Jedno jest pewne: Maryja nauczyła się być matką od swojej matki. Za trzy tygodnie będziemy na Górze. Pójdziemy do bazyliki nie po to, by się zabezpieczać. Pójdziemy, by się nawrócić. Pójdziemy nie z ciekawości. Nie można iść do kościoła, a potem dalej kraść, źle mówić, źle myśleć, oczerniać, wykorzystywać innych. Nie mogę być uczciwym wobec Boga, nie będąc uczciwym wobec żyjących obok ludzi.
Pan Jezus i jego Babcia nie chcą, by Góra św. Anny była kryjówką, jaskinią, grotą (może tu ma źródło historia o smoku i świętym Jerzym?). Góra św. Anny to nie jest miejsce dla tych, którzy przewracają oczami, składają ręce, może i się modlą, ale to wszystko nie koresponduje z ich codziennym życiem.

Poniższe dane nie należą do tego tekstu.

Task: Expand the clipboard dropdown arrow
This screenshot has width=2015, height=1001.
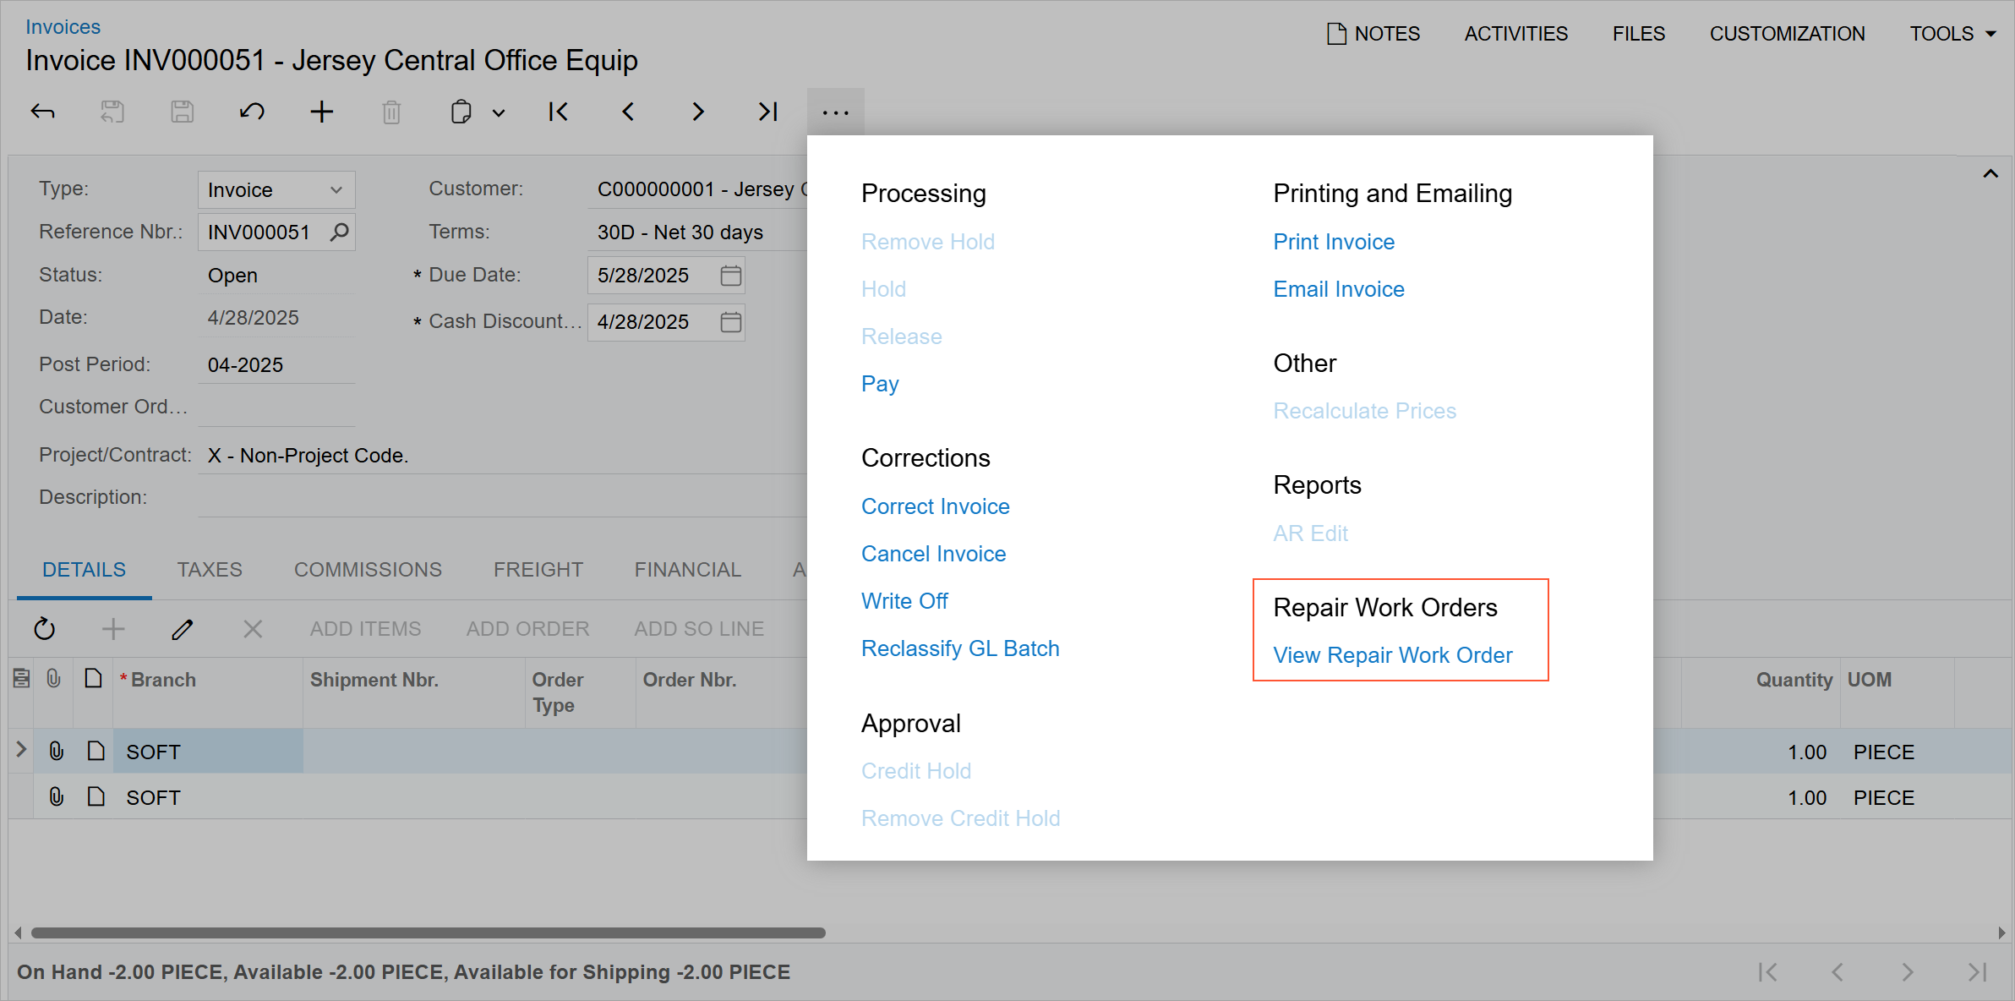Action: click(499, 113)
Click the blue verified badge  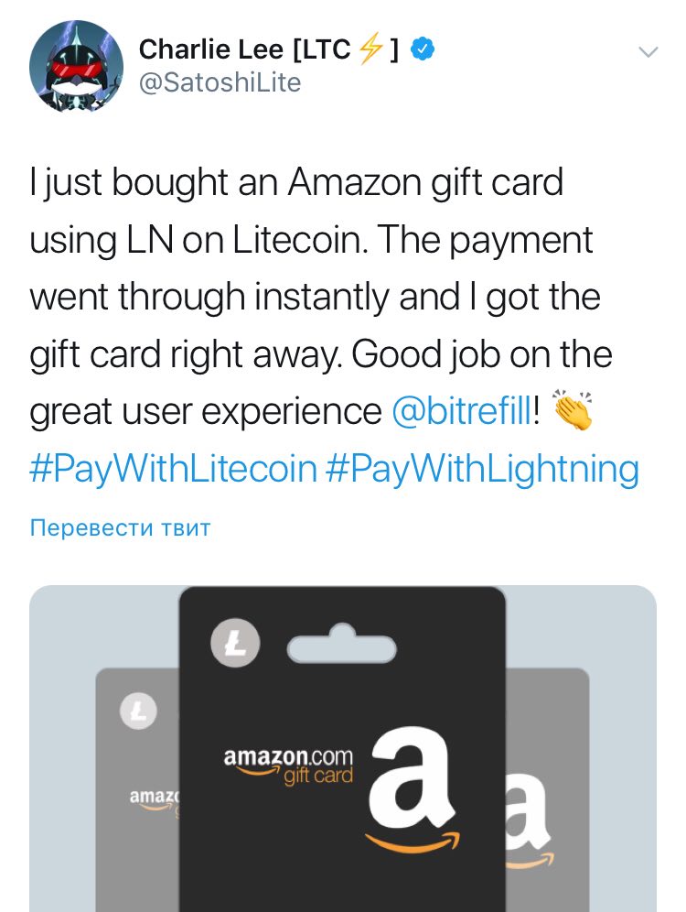pos(423,50)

Święta Anno, nauczycielko i matko Maryi, powiedz nam, że za kilka Mszy Świętych, za odmówione Różańce, może za nowennę pompejańską, nie można usprawiedliwić naszego życia!
Niech ta pielgrzymka będzie naszym nawróceniem, a nie tylko mnożeniem modlitw, szczególnie dzisiaj - w oszalałej od nienawiści Polsce.
Idziemy za trzy tygodnie do Domu Łaski. Nie chcemy szukać w Bogu wspólnika, który przymyka oczy na pewne sprawy. Idziemy tacy, jacy jesteśmy, ale chcemy, by dotarła do każdej osoby ta fantastyczna wiadomość: „Bóg mnie kocha!”.